I saw what was happening and I quickly wrapped my arms around Lydia to hold her up. I was terrified for her—and for Matthew. She had confessed the truth to save her son, to prevent him from committing murder, but she had lost him all the same. I had to get Matthew away from both his parents so I could reason with him.

‘‘Come with me, Matthew, come in the house with me,’’ I said, releasing Lydia and gently taking his arm. ‘‘You’re bleeding. I’ll fix your cuts.’’

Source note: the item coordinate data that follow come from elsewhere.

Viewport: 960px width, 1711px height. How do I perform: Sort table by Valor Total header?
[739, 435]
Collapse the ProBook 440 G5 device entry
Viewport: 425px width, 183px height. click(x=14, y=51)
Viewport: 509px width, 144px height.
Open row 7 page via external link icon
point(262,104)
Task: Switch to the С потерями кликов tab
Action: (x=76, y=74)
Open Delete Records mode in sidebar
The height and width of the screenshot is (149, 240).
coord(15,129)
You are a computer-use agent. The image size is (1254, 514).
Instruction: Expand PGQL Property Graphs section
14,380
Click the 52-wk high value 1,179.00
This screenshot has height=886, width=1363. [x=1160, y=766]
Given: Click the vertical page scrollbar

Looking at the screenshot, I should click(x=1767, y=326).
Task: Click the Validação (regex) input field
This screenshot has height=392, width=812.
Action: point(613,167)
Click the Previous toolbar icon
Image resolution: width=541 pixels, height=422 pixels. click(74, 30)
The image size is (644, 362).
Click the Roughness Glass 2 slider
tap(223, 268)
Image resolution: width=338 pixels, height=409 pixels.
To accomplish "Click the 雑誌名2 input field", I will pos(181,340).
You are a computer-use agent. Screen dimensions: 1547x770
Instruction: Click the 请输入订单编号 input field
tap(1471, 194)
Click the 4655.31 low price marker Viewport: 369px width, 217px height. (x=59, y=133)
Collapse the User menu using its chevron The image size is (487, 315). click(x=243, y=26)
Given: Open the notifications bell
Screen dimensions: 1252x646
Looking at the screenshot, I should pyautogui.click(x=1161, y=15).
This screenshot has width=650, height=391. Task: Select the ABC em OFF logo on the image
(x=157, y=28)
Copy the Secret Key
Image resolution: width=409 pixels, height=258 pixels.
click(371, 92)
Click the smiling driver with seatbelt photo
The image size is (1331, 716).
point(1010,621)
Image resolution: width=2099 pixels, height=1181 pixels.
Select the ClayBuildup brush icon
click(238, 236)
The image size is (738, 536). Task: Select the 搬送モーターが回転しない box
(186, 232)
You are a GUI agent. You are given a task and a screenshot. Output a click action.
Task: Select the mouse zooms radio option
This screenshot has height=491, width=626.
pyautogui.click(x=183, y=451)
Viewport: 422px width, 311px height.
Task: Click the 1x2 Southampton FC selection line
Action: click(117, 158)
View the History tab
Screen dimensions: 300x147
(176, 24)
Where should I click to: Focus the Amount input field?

‘‘Not my house!’’ Frank wheezed. My heart froze at the hatred in his voice. ‘‘That boy will never step one foot in my house again!’’ Frank winced in pain as he propped himself up with his uninjured arm. His eyes met Lydia’s and stabbed through her. ‘‘What you did...lying to me all these years...Is unforgivable! You thought you could steal my orchard from me? Well, your son will never own so much as a clod of dirt from my land! I’ll see John Wakefield tomorrow morning and I’ll write your bastard out of my will! Now get him out of my sight and off my land...Tonight! I don’t ever want to see his face again!’’

I quickly hustled Matthew out of the barn while he was too numb to resist. Lydia followed and so did Sam, but I turned to Sam as we reached the door and stopped him. ‘‘Go back and help your father,’’ I told him.

He shook his head. ‘‘No. I hate him, too!’’

‘‘I know, Sam. But you’re all he has left. He’ll treat you differently from now on, you’ll see.’’

‘‘I don’t care! I want to go away with Matthew!’’

‘‘You can’t, son,’’ I said gently. ‘‘Your father needs you. Drive him into town now. Tell the doctor...Tell him Frank got trampled by one of the horses...Tell him the reins lashed him.’’ Sam reluctantly did as he was told.